Connected, Impactful Social Studies Education Across Connecticut

The Connecticut Center for History & Civic Learning is dedicated to strengthening historical understanding, civic engagement, and literacy through meaningful, locally grounded education. The Center was created in response to a growing need across Connecticut schools, including declining emphasis on social studies at the elementary level, gaps in student knowledge of history and civics, and increasing demands for literacy integration across all content areas.

The Center partners with school districts, educators, and community institutions to design engaging, standards-aligned learning experiences that bring history to life. Its work focuses on three core areas: curriculum development, professional learning, and community-connected programming. At its core, the Center believes that history education should be interactive, relevant, and rooted in the communities students live in, helping students build critical thinking skills, strengthen literacy, and develop a deeper understanding of their role in civic life.

About Us

Why the Center Was Started

The Connecticut Center for History & Civic Learning was created to address a clear need across the state: students and teachers deserve stronger, more meaningful access to history, civics, and social studies learning that feels relevant to the present and useful for the future. Too often, social studies is reduced by limited time, uneven curriculum, or a lack of resources that connect students to the communities they live in.

The Center exists to help change that reality. By supporting educators, partnering with districts, and connecting classrooms with Connecticut’s museums, historical societies, libraries, and cultural institutions, the Center works to make social studies more engaging, more locally grounded, and more impactful. The goal is not only stronger content knowledge, but also stronger literacy, richer discussion, deeper inquiry, and a more thoughtful form of civic learning that prepares students for meaningful participation in the 21st century.

Our Team

Educators, Advisors, and Partners Supporting the Work

Brent Charpentier

Brent Charpentier

Founder & Executive Director

Brent Charpentier is an educator, curriculum leader, and former Hartford Public Schools central office administrator whose work has focused on social studies, curriculum design, professional learning, and strategic partnerships. He has served in district leadership roles connected to humanities, pathways, curriculum implementation, and instructional improvement, while also teaching history at the secondary and higher education levels.

As Founder and Executive Director, Brent leads the Center’s vision for building rigorous, locally grounded history and civic learning across Connecticut.
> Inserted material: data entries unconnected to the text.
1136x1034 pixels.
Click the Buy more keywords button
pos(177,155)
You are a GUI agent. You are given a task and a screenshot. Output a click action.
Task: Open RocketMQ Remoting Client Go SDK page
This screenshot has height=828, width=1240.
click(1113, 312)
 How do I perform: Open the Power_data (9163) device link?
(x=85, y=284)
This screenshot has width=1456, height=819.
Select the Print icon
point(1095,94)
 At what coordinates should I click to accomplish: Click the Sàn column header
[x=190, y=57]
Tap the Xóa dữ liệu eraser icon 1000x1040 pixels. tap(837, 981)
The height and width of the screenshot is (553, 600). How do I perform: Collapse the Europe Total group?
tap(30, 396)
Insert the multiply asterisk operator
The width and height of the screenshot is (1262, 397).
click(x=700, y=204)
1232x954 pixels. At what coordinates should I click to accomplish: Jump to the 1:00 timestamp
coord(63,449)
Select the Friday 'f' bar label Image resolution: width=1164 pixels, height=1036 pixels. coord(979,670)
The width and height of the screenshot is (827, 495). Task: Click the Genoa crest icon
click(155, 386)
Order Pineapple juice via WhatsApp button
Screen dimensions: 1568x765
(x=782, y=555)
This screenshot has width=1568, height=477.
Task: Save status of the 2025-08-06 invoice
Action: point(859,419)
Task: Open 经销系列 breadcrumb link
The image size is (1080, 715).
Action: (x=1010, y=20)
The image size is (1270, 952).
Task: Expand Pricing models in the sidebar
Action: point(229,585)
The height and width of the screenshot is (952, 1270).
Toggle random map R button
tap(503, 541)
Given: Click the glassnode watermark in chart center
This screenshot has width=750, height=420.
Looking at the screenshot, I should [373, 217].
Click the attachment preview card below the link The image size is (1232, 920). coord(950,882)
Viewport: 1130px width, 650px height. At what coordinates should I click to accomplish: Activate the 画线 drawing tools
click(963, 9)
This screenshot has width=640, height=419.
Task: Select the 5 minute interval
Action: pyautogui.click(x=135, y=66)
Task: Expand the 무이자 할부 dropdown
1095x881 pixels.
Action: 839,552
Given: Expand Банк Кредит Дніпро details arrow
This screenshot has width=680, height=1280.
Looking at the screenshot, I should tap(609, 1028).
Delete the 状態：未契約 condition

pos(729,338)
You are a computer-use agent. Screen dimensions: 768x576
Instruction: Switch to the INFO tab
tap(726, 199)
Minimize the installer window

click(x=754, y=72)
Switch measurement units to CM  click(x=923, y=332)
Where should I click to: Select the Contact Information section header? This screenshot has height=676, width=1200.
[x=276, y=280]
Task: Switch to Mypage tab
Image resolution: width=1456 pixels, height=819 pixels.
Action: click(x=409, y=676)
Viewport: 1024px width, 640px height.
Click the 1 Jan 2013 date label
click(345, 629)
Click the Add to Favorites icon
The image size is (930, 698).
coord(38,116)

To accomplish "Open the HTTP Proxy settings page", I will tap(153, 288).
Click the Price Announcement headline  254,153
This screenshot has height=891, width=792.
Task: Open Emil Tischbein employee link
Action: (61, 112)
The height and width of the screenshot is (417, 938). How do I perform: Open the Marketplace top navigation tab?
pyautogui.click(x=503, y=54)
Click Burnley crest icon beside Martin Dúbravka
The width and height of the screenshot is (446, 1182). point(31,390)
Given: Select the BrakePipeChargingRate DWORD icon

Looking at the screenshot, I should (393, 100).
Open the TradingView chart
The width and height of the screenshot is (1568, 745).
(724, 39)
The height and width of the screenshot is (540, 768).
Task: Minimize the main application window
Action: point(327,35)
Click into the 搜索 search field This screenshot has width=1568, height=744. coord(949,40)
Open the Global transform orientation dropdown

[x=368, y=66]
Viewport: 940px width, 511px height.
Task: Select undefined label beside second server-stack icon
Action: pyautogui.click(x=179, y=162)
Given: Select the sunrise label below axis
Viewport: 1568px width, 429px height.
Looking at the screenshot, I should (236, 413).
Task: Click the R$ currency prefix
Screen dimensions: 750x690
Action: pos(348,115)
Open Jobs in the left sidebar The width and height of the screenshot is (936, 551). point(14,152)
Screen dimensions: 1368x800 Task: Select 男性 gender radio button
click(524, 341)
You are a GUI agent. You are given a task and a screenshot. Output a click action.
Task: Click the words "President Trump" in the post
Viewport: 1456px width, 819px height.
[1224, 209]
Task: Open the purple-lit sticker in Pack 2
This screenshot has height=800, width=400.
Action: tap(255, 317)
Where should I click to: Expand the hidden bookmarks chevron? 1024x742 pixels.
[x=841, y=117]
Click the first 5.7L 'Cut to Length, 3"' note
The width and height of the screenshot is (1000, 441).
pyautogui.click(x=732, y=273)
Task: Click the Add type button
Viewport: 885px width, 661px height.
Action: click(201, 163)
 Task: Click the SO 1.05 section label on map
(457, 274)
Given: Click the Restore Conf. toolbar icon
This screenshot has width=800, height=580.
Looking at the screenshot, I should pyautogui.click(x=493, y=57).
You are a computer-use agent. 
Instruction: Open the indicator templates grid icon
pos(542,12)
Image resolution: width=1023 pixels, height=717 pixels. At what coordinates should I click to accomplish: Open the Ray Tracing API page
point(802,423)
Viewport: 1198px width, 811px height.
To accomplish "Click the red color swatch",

His work is shaped by the belief that social studies can strengthen literacy, deepen student inquiry, connect classrooms to public history institutions, and prepare students for meaningful civic life.

Steve Armstrong

Steve Armstrong

Founding Advisor

Steve Armstrong is a long-time social studies educator and educational leader who has taught and led teachers across multiple levels of education. He has served as Connecticut’s Social Studies Consultant, was a social studies department supervisor in West Hartford, and previously taught and chaired social studies in Manchester. He is also a past president of the National Council for the Social Studies and the Connecticut Council for the Social Studies.

As Founding Advisor, Steve supports the Center’s strategic direction, professional credibility, and statewide relationship building. His experience with inquiry instruction, Connecticut frameworks, teacher development, and social studies leadership helps position the Center as a serious partner for districts, educators, and cultural institutions.

Dr. Cris Slotoroff

Dr. Cris Slotoroff

Consultant

Dr. Cris Slotoroff is a longtime educator, published researcher, and learning leader whose work focuses on professional development, pedagogy, partnerships, and educational innovation. His background includes classroom teaching, humanities leadership, curriculum work, and current work with The Juice Learning, where he supports pedagogy and partnerships connected to literacy, current events, and classroom implementation.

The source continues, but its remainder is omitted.